As the science of alchemy was so nebulous for so many centuries, the term has come to mean so many things. But most will agree that alchemy is about the transformation of our reality, the elements, through certain means. This knowledge was apparently passed down through secret(ive) schools, maybe from the time of the Ancient Egyptians onwards. At the core is the belief that “prime matter”, the atoms, which are all around us, can be transformed into something far more than what the laws of physics claim or manifest. For the ancient Egyptians, it was the creator deity, Atum – hence the name atom – who had created the universe and everything in it.

The conclusion that our reality is largely a thought construct, is precisely what quantum physics in the first half of the 20th century proved. It revealed that below the layer of what we see, is a sea of quantums, which can be influenced by thought. And this conclusion is precisely the evidence alchemy sought for thousands of years. But it is also the single event that apparently made alchemy obsolete. Somehow, the importance of the interconnected of those two events seems to have gone unnoticed by all, most of all, it seems, the alchemists themselves.

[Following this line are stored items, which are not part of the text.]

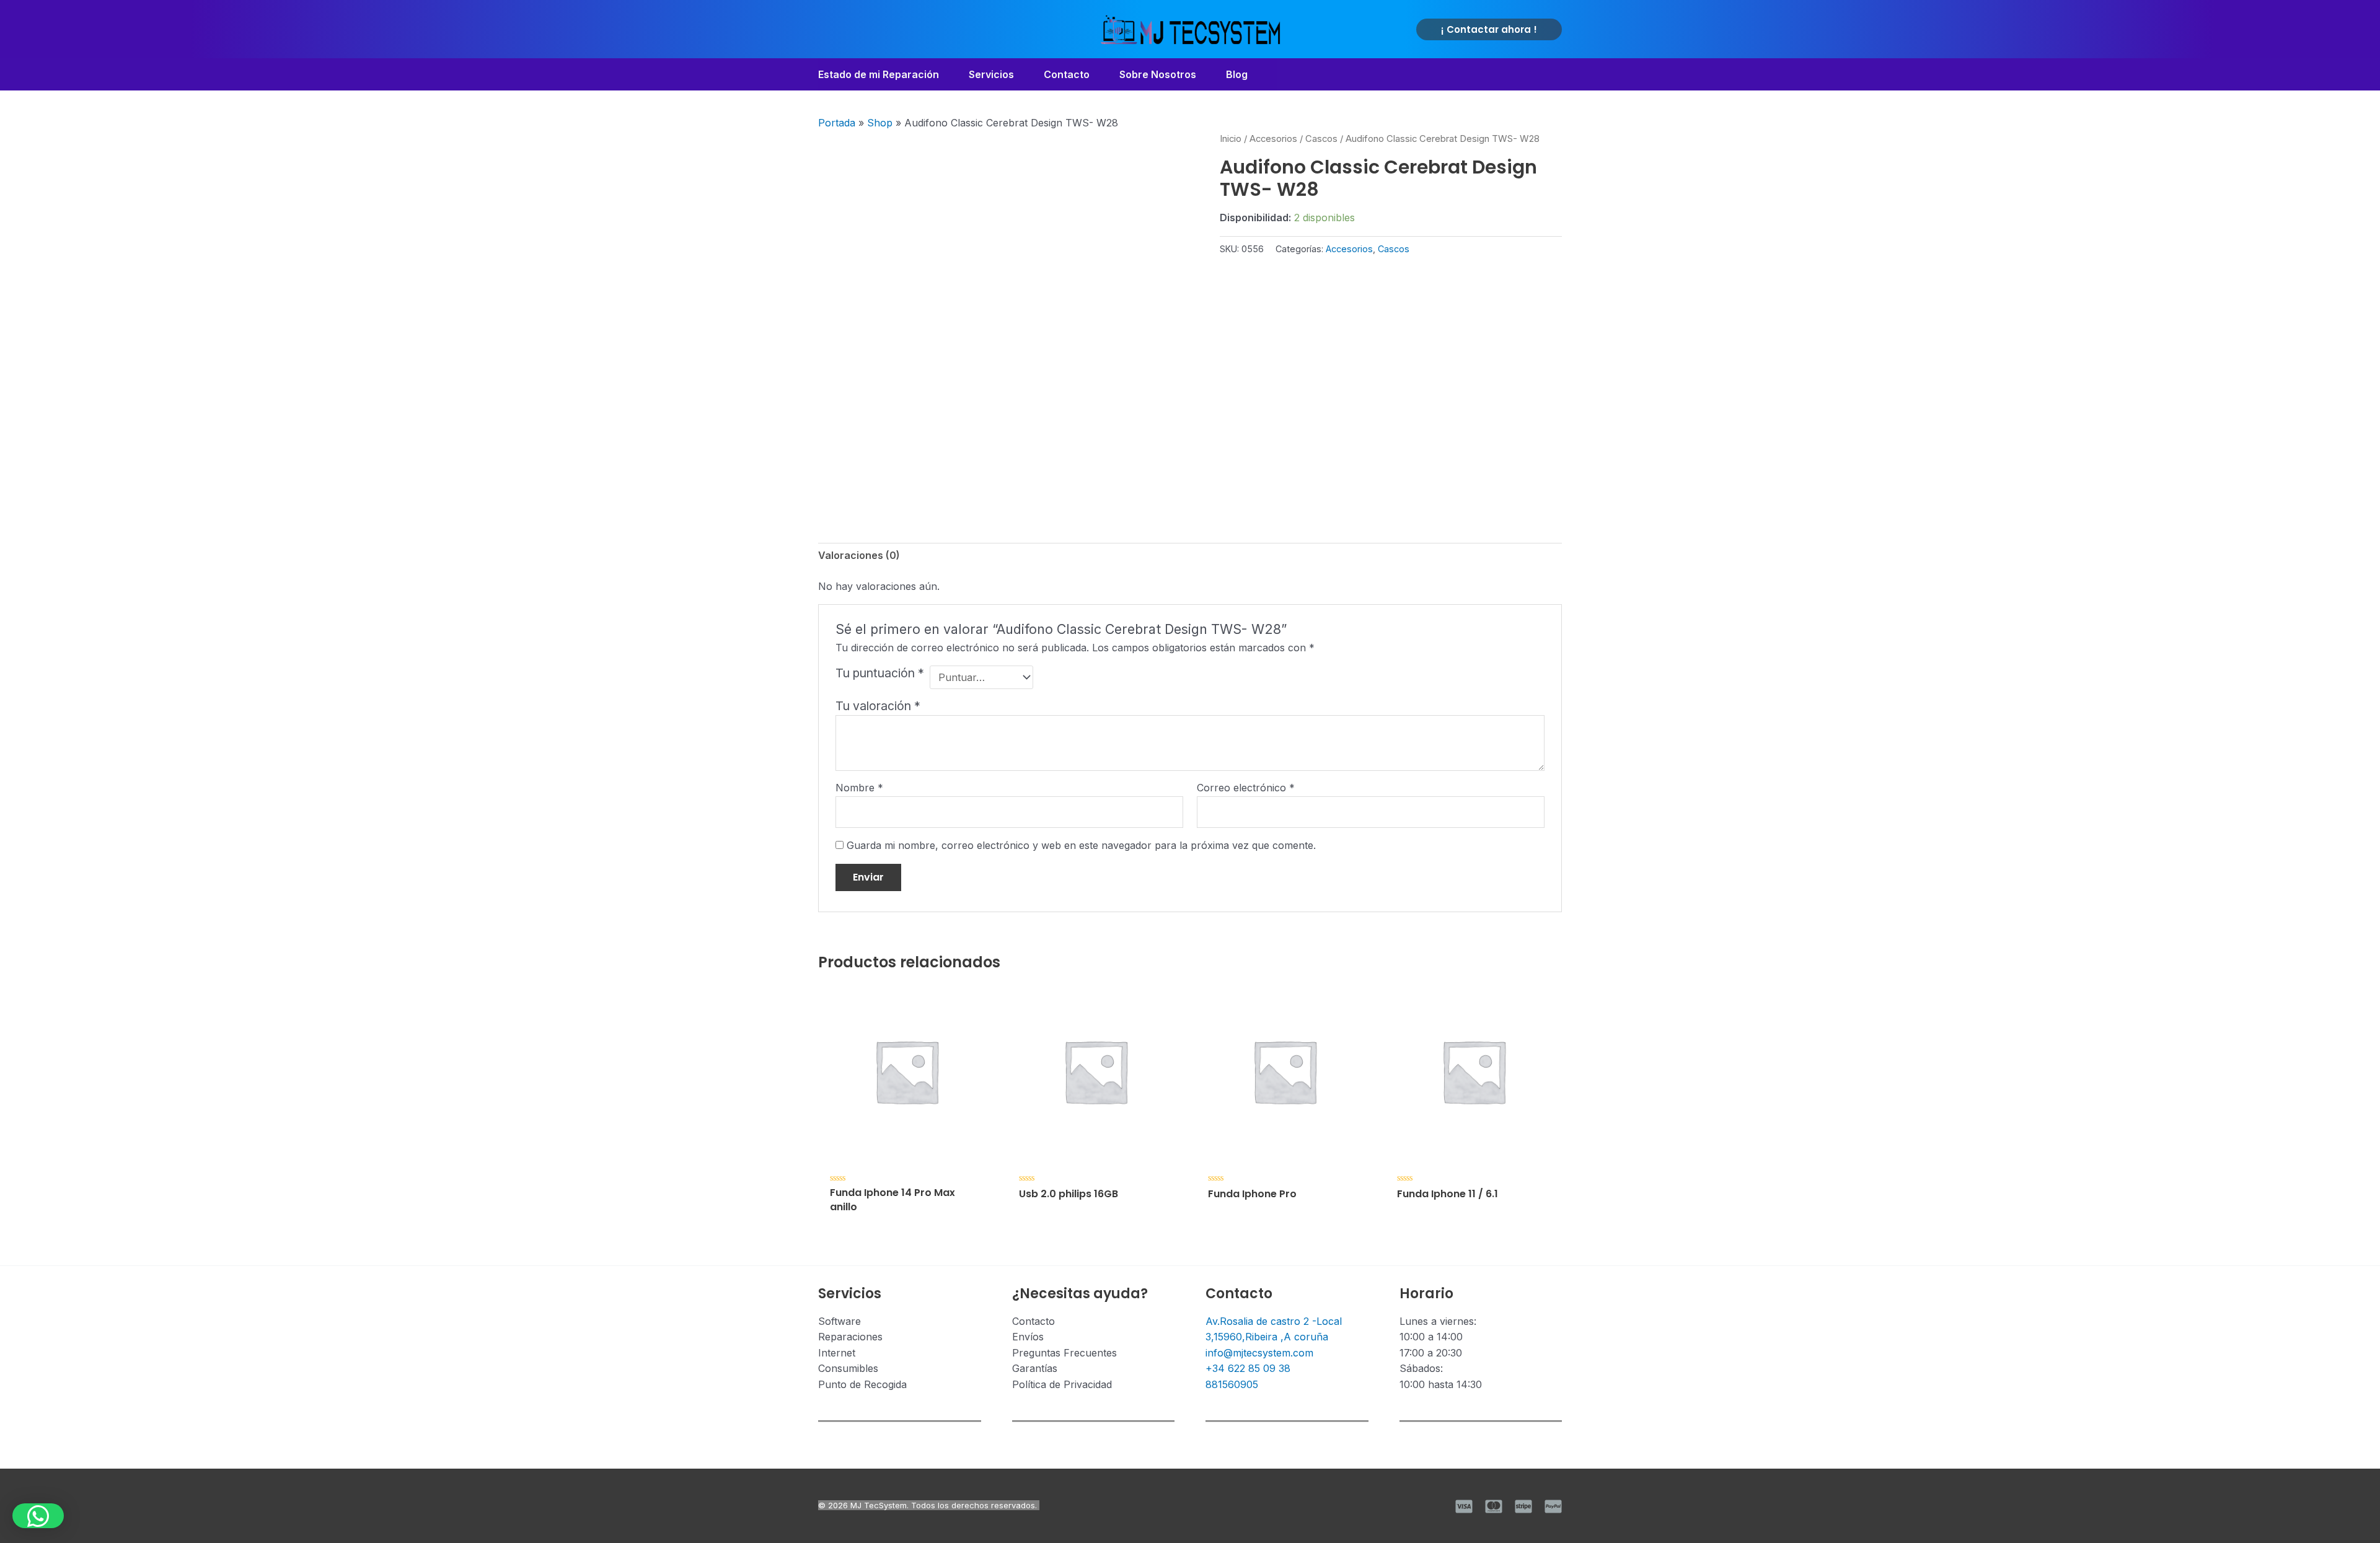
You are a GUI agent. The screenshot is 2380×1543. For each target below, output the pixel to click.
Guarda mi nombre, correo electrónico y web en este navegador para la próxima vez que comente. (1081, 845)
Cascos (1321, 138)
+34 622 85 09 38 (1247, 1368)
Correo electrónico (1246, 787)
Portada (836, 122)
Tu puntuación (879, 673)
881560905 (1231, 1384)
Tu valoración (877, 705)
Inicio (1230, 138)
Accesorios (1273, 138)
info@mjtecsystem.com (1259, 1353)
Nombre (859, 787)
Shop (879, 122)
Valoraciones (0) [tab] (859, 555)
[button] (1489, 29)
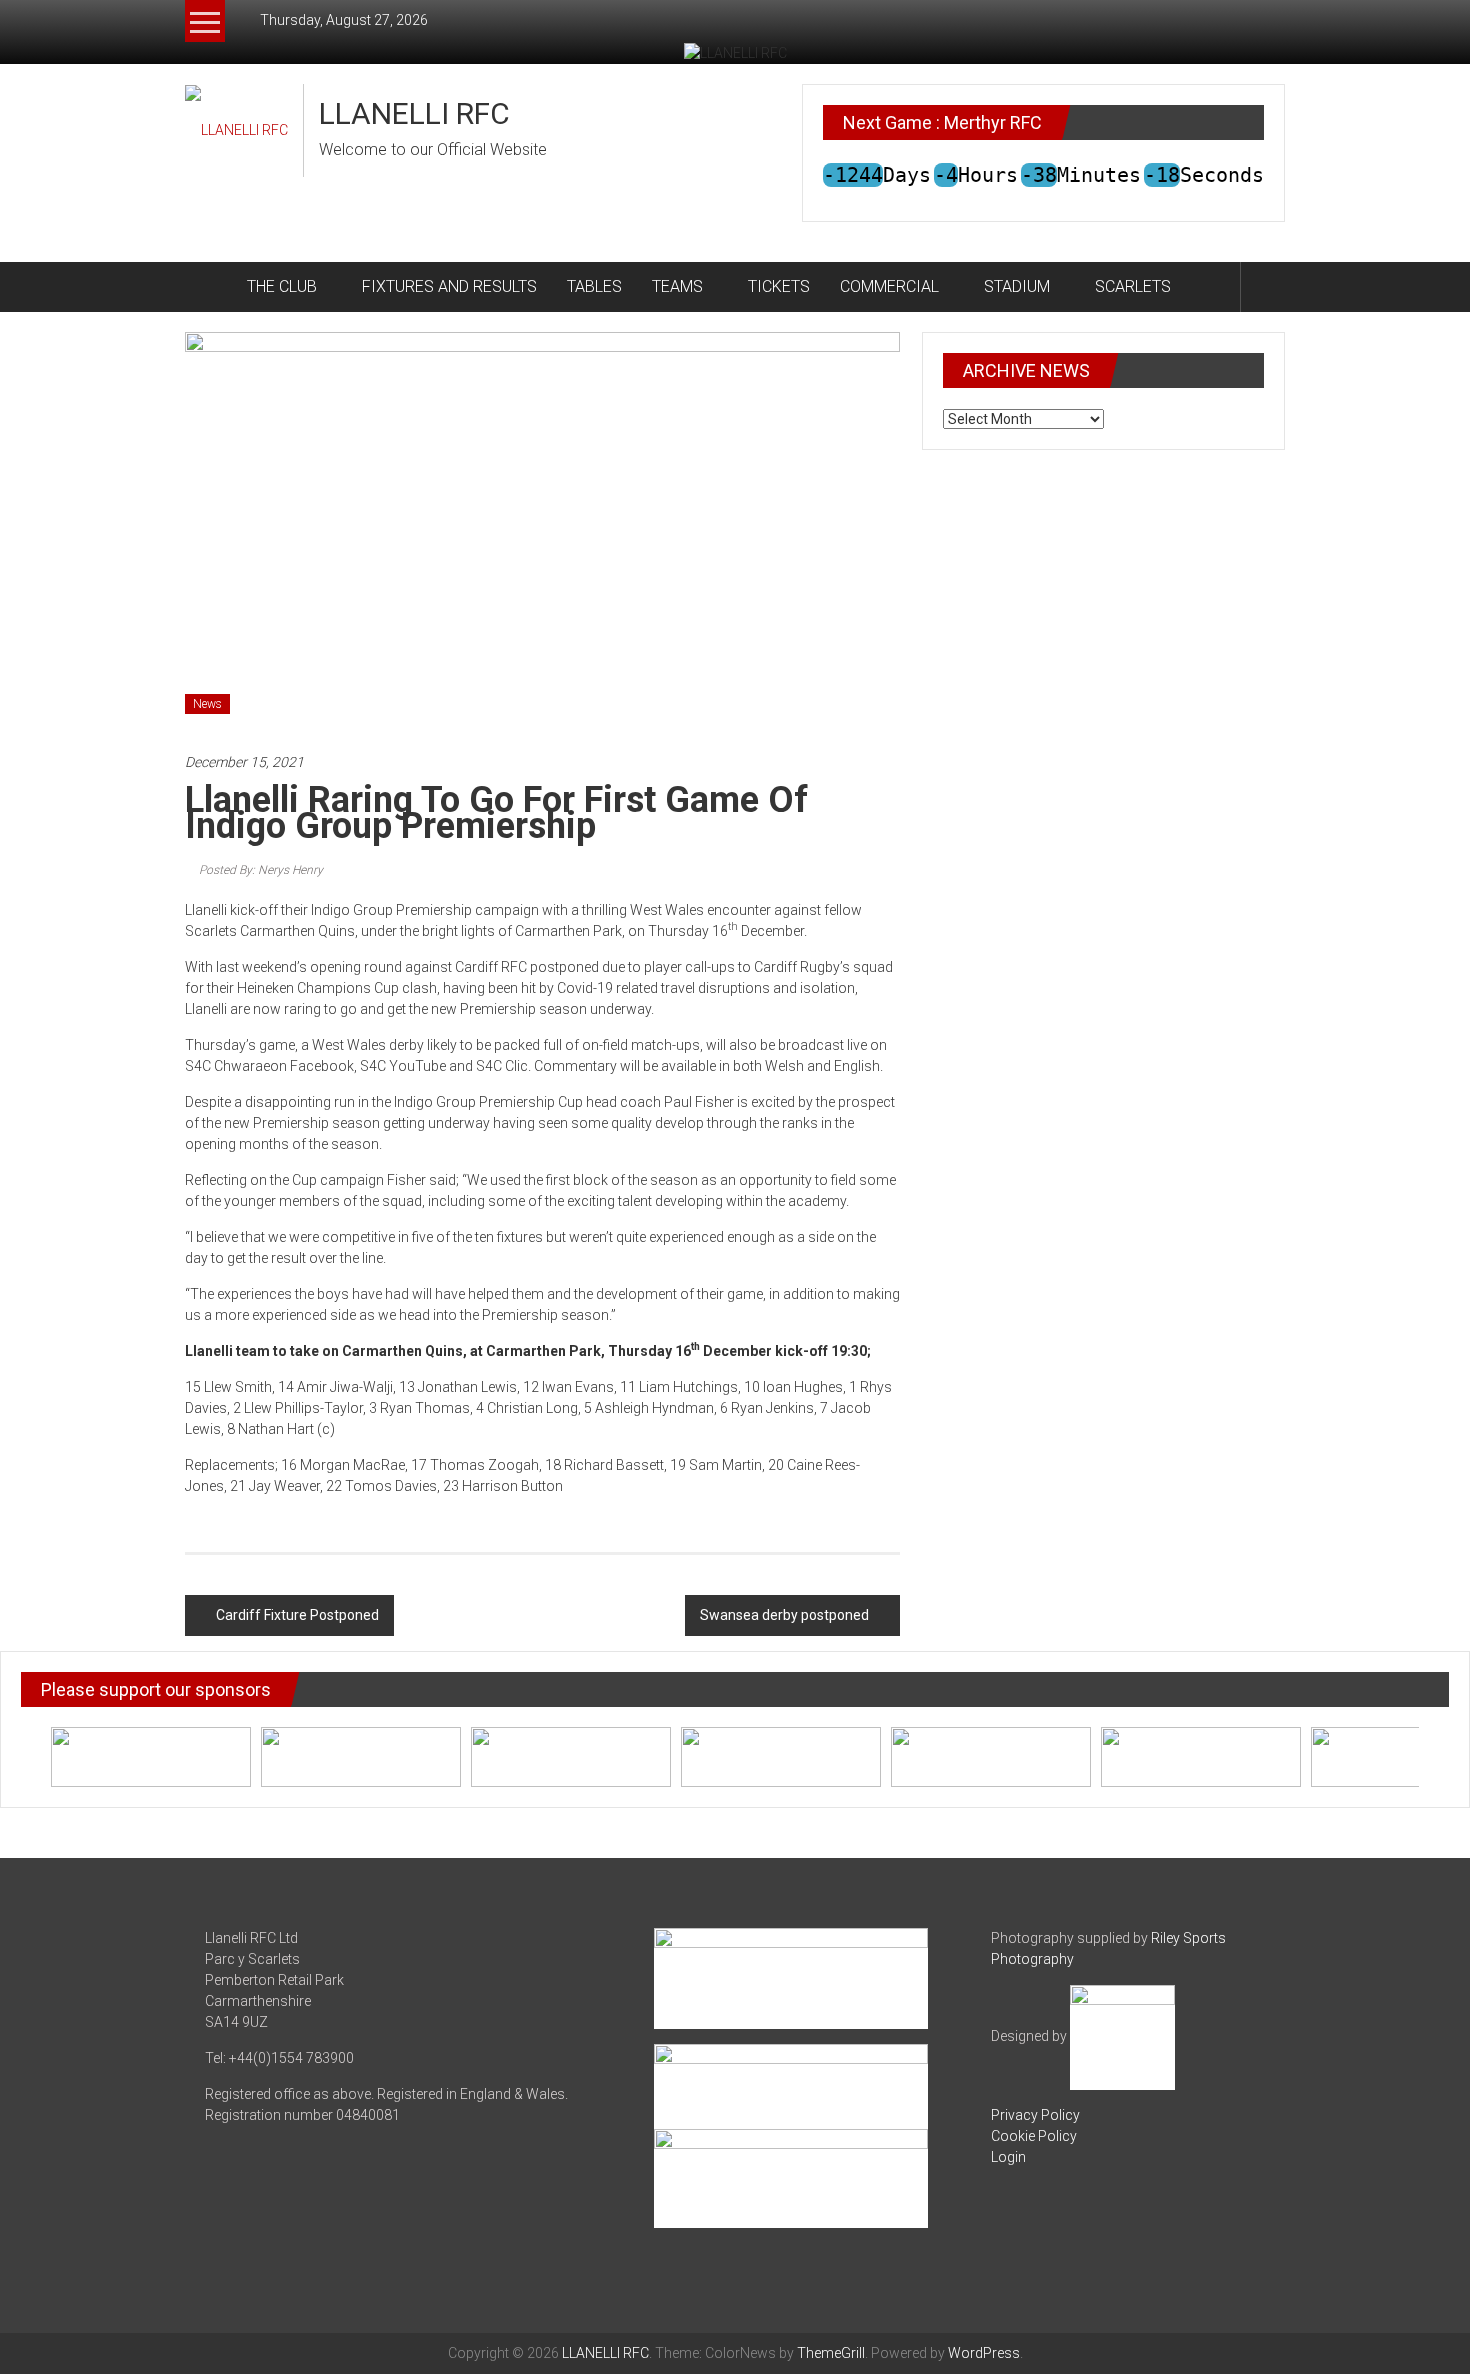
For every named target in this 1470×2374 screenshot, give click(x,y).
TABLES (594, 286)
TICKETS (779, 286)
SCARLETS (1133, 286)
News (207, 704)
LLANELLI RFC (414, 113)
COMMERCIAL (889, 286)
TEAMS (677, 286)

But not all. Dennis Hauck is a practicing alchemist with his own laboratory. He states that he refuses to photograph or videotape or let people in the part of his laboratory where he stores his original substances (which he will transform as part of his alchemical processes), as the alchemist tradition states that if someone were to merely look at their container, those thoughts will have an outcome in the alchemical experiment to be performed. This tradition – which Hauck follows to this very day – is clearly linked with the conclusions drawn by quantum physics, which is that thought influences matter: we can influence the outcome. And that is precisely the alchemical premise adhered to by thousands of alchemists throughout the ages.

Alchemy flourished when Christianity was all about making sure that there was a priest as an intermediary between you and experiencing the divine. That man would dabble in trying to alter God’s creation was an even worse sacrilege, if not demonic. Today, though mainstream science has popularly won the war with organized religion, it nevertheless has placed the same scorn on alchemy the Pope had used. Even though quantum physics is a proper science, “Science” as such likes to put it in the corner.

And so, one might say, alchemy was proven by quantum physics, but at the same time, quantum physics has made alchemy obsolete. Maybe. A succinct overview of modern alchemy definitely suggests that the modern alchemists’ preoccupations are isolated and somewhat outdated – without a proper context. Equally, I believe that quantum physics could learn more about itself if alchemists understood the new paradigm better and tried to see what their discipline could add to this modern science. This resulting synergy would be for the mutual benefit of both. For it is clear that whereas quantum physics talks a great talk, the great… alchemical transformations that this science preaches as gospel and knows to be true, have had little to no real applications for the common people, who would be in awe if they could see some of the magic that quantum physics holds to be true. Seeing is believing.

And so, on the one hand, we have a scientific discipline that knows the truth, but seems unable to visualize it, and alchemy, deemed to be a non-science, but specifically preoccupied with manifesting quantum physics into our reality and visualizing it. Is alchemy dead? No; like the phoenix, it has transformed itself into a new science, quantum physics.